In the present study, we found that intra-operative blood transfusion was associated with lower RFS and OS in HCC patients who underwent surgery with a tumor size of >4 cm, but not in HCC patients who underwent surgery with a tumor size of ≤4 cm.

Previous studies have found that peri-operative blood transfusion may be associated with complications including allergic reaction, infection, immunosuppression, cancer recurrence and increased mortality.15–17 The impact of peri-operative blood transfusion on the survival outcomes of patients with HCC after hepatectomy remains controversial. Results of a meta-analysis which included 7241 HCC patients showed that blood transfusion was associated with increased incidence of post-operative complications and reduced disease-free survival time after tumor resection.18 Chen et al19 and Feng et al20 investigated the impact of blood transfusion on the survival time of HCC patients at different BCLC (Barcelona Clinic Liver Cancer) stages. They both found that peri-operative blood transfusion was associated with poor prognosis of HCC patients at the BCLC-A stage, but not for those at the BCLC-B/C stage. Peng et al21 found that peri-operative allogeneic blood transfusion negatively influenced the survival outcomes of HCC patients at AJCC (American Joint Committee on Cancer) stage I, but not for those at AJCC stages II, III and IV after hepatectomy.

In this study, we investigated the effect of blood transfusion on the survival time of HCC patients with different tumor sizes who underwent surgery. We found that the RFS and OS of patients who underwent surgery and received a blood transfusion were shorter than those of patients who underwent surgery but did not receive a blood transfusion. Moreover, our study also proved that blood transfusion is an independent predictor for the prognosis of HCC patients who undergo surgery for a tumor larger than 4 cm. Hepatocellular carcinoma involving large tumors may mean more microvascular invasion or multiple tumors,22 which may be one of the reasons for this finding.

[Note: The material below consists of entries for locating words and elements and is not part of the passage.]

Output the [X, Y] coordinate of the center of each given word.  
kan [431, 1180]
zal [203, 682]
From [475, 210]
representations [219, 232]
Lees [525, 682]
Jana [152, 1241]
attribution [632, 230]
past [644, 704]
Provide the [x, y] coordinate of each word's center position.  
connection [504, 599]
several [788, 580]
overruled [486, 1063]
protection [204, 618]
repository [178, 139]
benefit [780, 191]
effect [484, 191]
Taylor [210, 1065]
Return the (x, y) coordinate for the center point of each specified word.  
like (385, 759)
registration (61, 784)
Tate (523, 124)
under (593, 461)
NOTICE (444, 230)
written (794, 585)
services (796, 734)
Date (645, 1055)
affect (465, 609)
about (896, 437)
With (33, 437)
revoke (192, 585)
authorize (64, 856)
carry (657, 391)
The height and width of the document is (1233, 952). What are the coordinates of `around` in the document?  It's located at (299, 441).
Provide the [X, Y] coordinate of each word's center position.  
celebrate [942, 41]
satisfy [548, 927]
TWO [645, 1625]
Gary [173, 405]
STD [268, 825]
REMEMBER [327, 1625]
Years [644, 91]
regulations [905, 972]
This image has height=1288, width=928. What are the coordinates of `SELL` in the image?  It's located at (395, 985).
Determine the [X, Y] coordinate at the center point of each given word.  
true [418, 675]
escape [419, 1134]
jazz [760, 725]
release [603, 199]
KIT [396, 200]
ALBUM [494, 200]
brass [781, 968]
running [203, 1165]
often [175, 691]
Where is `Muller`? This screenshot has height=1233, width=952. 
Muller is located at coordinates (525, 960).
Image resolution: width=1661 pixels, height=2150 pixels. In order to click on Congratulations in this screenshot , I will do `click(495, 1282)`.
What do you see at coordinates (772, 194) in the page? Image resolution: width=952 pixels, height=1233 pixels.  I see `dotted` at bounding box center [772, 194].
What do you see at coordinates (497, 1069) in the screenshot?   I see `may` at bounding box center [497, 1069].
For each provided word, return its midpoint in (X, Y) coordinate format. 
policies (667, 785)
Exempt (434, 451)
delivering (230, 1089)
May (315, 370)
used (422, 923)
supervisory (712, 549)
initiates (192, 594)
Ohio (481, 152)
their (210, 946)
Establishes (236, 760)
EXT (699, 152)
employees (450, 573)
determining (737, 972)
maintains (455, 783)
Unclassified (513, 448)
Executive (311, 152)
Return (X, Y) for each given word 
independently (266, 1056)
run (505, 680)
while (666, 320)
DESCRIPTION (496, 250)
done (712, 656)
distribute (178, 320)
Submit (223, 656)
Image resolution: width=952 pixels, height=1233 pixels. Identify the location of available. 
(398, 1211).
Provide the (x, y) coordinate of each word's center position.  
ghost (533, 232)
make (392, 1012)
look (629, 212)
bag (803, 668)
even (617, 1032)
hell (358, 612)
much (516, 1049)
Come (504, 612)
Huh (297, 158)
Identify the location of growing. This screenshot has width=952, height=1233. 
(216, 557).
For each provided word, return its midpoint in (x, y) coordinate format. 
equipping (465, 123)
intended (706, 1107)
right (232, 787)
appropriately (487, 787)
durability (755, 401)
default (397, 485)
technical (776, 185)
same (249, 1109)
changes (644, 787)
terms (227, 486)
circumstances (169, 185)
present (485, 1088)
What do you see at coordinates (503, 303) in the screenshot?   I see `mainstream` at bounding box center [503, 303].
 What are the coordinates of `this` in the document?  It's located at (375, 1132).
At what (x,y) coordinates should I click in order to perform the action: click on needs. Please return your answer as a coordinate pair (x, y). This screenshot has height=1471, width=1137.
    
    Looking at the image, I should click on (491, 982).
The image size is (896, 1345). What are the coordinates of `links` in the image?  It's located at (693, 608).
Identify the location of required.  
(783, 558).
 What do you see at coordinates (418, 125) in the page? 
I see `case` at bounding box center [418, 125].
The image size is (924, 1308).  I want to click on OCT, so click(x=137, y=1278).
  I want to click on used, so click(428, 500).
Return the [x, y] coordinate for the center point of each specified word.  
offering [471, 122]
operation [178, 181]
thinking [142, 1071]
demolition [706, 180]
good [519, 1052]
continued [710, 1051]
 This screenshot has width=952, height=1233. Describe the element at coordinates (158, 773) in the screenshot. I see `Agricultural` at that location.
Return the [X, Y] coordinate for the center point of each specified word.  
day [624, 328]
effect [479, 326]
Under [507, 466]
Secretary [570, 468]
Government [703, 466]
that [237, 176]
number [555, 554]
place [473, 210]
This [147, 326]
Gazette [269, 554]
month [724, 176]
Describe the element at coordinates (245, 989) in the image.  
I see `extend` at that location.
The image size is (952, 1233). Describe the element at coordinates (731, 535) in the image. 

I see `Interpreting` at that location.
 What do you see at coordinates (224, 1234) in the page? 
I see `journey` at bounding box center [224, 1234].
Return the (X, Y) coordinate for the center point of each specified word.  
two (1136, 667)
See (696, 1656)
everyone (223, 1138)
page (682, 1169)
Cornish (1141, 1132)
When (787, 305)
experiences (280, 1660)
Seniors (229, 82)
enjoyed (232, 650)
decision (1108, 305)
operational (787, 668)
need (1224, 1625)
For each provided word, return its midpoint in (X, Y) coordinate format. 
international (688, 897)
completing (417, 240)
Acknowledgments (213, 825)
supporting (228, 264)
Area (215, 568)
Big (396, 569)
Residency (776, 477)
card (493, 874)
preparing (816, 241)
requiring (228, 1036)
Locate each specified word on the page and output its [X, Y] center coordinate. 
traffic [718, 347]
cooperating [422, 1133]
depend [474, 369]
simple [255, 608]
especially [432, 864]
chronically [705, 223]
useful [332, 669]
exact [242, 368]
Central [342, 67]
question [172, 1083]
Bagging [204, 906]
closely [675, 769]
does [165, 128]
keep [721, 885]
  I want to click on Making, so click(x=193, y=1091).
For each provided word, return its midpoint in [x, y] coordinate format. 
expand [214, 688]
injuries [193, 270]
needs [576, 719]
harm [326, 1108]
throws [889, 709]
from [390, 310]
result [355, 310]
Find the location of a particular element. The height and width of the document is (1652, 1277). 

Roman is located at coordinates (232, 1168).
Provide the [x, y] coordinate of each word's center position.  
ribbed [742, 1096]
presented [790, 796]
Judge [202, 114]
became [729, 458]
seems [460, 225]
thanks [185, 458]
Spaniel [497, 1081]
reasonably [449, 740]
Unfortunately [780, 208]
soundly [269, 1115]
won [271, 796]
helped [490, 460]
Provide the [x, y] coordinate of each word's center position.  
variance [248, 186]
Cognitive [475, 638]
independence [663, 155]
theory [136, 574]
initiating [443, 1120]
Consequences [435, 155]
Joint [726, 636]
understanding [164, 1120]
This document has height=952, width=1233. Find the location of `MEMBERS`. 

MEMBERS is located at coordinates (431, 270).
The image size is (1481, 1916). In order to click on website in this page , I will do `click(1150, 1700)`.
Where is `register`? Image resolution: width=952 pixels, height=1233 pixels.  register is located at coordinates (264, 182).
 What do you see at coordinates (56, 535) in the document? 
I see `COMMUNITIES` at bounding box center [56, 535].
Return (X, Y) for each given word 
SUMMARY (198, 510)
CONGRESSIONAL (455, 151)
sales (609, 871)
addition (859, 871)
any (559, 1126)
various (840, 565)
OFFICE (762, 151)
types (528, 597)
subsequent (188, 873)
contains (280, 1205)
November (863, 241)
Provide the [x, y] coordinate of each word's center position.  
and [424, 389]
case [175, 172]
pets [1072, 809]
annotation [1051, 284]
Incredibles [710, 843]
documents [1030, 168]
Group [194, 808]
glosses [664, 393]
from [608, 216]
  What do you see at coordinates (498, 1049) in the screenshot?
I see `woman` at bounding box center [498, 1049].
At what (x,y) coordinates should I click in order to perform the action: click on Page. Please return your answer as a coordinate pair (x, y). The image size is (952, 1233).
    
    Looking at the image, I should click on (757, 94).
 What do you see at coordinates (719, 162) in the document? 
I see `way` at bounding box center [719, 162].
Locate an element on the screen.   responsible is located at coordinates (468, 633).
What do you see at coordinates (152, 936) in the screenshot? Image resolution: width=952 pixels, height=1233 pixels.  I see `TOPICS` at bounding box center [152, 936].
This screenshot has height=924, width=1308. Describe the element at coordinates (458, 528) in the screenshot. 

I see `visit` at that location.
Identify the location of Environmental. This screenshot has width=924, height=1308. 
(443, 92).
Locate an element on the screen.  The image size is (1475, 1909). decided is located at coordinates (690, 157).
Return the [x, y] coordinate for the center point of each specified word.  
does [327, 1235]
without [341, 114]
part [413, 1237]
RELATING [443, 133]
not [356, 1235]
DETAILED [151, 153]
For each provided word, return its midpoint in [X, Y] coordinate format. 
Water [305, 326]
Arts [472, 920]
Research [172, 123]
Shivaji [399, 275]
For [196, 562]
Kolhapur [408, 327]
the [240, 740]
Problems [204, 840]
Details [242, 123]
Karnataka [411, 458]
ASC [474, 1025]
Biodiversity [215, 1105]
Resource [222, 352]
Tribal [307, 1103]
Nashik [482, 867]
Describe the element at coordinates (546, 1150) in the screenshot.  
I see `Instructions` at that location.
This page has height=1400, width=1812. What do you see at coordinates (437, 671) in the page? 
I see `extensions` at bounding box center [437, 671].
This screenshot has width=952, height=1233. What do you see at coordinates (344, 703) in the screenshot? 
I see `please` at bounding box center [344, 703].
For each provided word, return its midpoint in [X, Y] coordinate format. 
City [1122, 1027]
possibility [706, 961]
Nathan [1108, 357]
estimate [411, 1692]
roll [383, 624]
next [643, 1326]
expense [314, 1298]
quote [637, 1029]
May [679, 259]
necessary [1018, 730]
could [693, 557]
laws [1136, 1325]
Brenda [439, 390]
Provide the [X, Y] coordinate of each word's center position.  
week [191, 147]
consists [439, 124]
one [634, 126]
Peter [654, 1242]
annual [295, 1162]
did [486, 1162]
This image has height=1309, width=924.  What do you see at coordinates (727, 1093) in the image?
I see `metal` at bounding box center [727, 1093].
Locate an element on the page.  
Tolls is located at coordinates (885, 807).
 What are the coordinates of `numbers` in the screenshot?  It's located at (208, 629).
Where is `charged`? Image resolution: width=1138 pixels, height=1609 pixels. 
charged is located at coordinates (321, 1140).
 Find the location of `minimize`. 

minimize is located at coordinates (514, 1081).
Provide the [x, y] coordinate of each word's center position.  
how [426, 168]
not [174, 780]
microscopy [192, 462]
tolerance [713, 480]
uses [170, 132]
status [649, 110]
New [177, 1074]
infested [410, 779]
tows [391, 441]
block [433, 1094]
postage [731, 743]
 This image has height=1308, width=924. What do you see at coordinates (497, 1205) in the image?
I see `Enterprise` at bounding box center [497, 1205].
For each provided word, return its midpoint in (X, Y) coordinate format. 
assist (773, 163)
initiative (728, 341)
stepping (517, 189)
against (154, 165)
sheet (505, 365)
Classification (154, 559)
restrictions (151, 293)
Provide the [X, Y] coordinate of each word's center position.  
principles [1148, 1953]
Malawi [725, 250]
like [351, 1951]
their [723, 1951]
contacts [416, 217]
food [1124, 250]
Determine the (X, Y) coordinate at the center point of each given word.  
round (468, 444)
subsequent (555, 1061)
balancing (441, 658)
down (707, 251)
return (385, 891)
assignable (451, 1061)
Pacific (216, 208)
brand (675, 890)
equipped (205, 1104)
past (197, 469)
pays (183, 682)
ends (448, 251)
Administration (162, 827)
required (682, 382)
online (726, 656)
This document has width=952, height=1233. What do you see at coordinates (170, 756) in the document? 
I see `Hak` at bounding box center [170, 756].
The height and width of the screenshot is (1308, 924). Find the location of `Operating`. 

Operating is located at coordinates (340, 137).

The mechanism of blood transfusion affecting tumor prognosis may be caused by immunosuppression. Allogeneic blood transfusion may contribute to the suppression of T-cell activity, reduced activity of natural killer cells, decreased lymphocyte counts and increased release of immunosuppressive prostaglandins.12,23–25 In addition, Patel et al found that blood transfusion may stimulate proliferation and angiogenesis of endothelial cells.26

Limitations

Our research had several limitations. Firstly, the sample size in our study was relatively small after PSM. Secondly, selection bias is inevitable even after PSM since this study was retrospectively performed. Thirdly, we had no information on anti-tumor therapies received by HCC patients before and after surgery.

Conclusion

In conclusion, our study showed that intra-operative blood transfusion was an independent risk factor for the RFS and OS of HCC patients who underwent surgery for a tumor greater in size than 4 cm. Thus, it is advisable to avoid unnecessary transfusions during the operation for HCC patients with larger tumor. Well-designed prospective multi-center studies are needed to validate the exact influence of blood transfusion on the prognosis of cancer and whether the volume of blood transfusion matters.

Funding

This work was supported by the Haiyan Foundation of Harbin Medical University Cancer Hospital (JJZD2023-12).

Disclosure

The authors report no conflicts of interest in this work.